Friday, February 11, 2011

Social Judgment

Article:The Human Amygdala in Social Judgment
Authors:RalphAdolphs,DanielTranel&AntonioR.Damasio
Published in Nature

This article discusses the role of the amygdala in social judgment, specifically in judging others based on their trustworthiness and approachability. Subjects were asked to rate pictures of people based on these two qualities. Participants with lesions in the amygdala rated the negative faces more positively than the controls.
In addition, the researchers also wanted to test how the participants judged people based on verbal descriptions without looking at a picture. The brain damaged patients made normal judgments, meaning that lesion patients’ visual processing is affected. This suggests that people with damaged amygdalas have a problem retrieving information from past experiences, which would be triggered by a visual stimulus.
It is interesting that the amygdala is involved in visual processing of emotional cues as well as in fear. It makes sense that people with damaged amygdalas would not pick up on negative faces as easily because displays of fear and negativity are somewhat similar.
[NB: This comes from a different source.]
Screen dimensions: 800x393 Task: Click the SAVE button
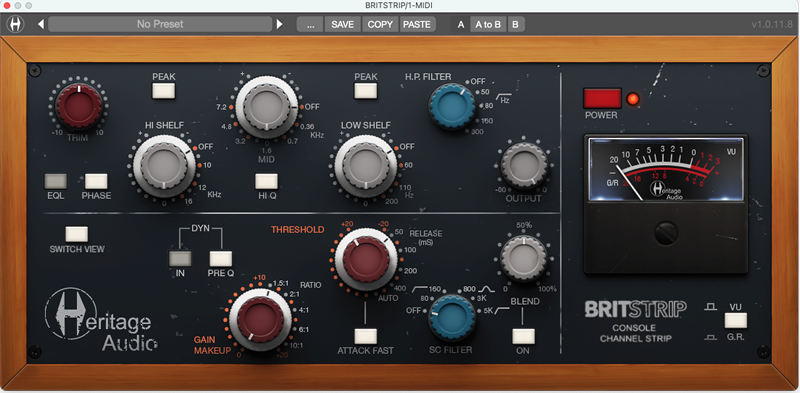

Is there a different part of the brain that would cause brain-damaged patients to have different judgments to verbal descriptions of people?


1 comment:

  1. The amygdala is a very interesting region of the brain, and I find that it is all to often STRICTLY associated with emotion. As you've pointed out here, the amygdala serves several functions that are not necessarily discussed enough, like social judgement. For this particular experiment, I think a follow-up experiment that ALSO tests for amygdala response to various voice would be interesting and highly relevant.